Thursday, May 23, 2024

Shane

Shane
(
George Stevens, 1953) George Stevens came back from World War II a changed man...and a changed director. As documented in Mark Harris' book "Five Came Back" and its subsequent documentary, Stevens had started his career a director of comedies, but, after the war, he became a different film-maker. His service in the Second World War was in the combat motion picture unit from 1944 to 1946, where he documented the landing at Normandy, the Battle of the Bulge, the liberation of Paris and the uncovering of the horrors at the Dachau concentration camp, where he stated that he realized his function deepened from simple documentarian to collecting evidence of the greatest atrocities of the century. His footage was crucial in the post-war Nazi trials, but, he found no solace in the role he played. As he wrote to his first wife in 1945 "if it hadn't been for your letters . . . there would have been nothing to think cheerfully about, because you know that I find much [of] this difficult to believe in fundamentally."
 
Coming back from the war, he co-founded Liberty Films with fellow Army Signal Corpsmen Frank Capra and William Wyler, but made no films for the fledgling production house and the company folded. He would not make another film until I Remember Mama (1948), a film that bore some resemblance to his own upbringing in America.
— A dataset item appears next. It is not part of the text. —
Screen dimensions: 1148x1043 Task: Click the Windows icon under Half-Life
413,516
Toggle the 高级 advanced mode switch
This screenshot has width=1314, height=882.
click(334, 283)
Then, 1951's A Place in the Sun, a dark tale of a man's duplicity and fall from grace, won him an Academy Award for Best Director. 
 
His follow-up film was far-afield from the subject matter that was associated with Stevens both pre-war and post-war—a Western that sharply demarcated right and wrong, almost naively making a world where good wins out over bad, without the complications and hollow justifications of an adult sensibility, Shane
In the Jackson Hole Valley of the Grand Tetons, the family Starrett are homesteading in a wild area still trod by deer and elk. In fact, in one miraculous shot an elk frames an approaching stranger between its antlers. When Joe jr. (
Brandon De Wilde), out stalking deer with his bullet-less rifle, spots the stranger coming onto their land, he alerts his Pa (Van Heflin), who is still trying to get rid of a stump he's been hacking away at for months. He and wife Marian (Jean Arthur) have been homesteading in Jackson Hole for some time, but he is frequently being sabotaged by cattle baron Rufus Ryker (Emile Meyer), who claims the land as his for grazing rights and has made it a campaign to rid the valley of "squatters," by having his men (including Ben Johnson and John Dierkes) run roughshod over Starrett's and the other homesteaders' properties).
So, Joe Sr. isn't altogether welcoming, seeing a stranger enter his property. He tells the buckskin wearing newcomer (Alan Ladd)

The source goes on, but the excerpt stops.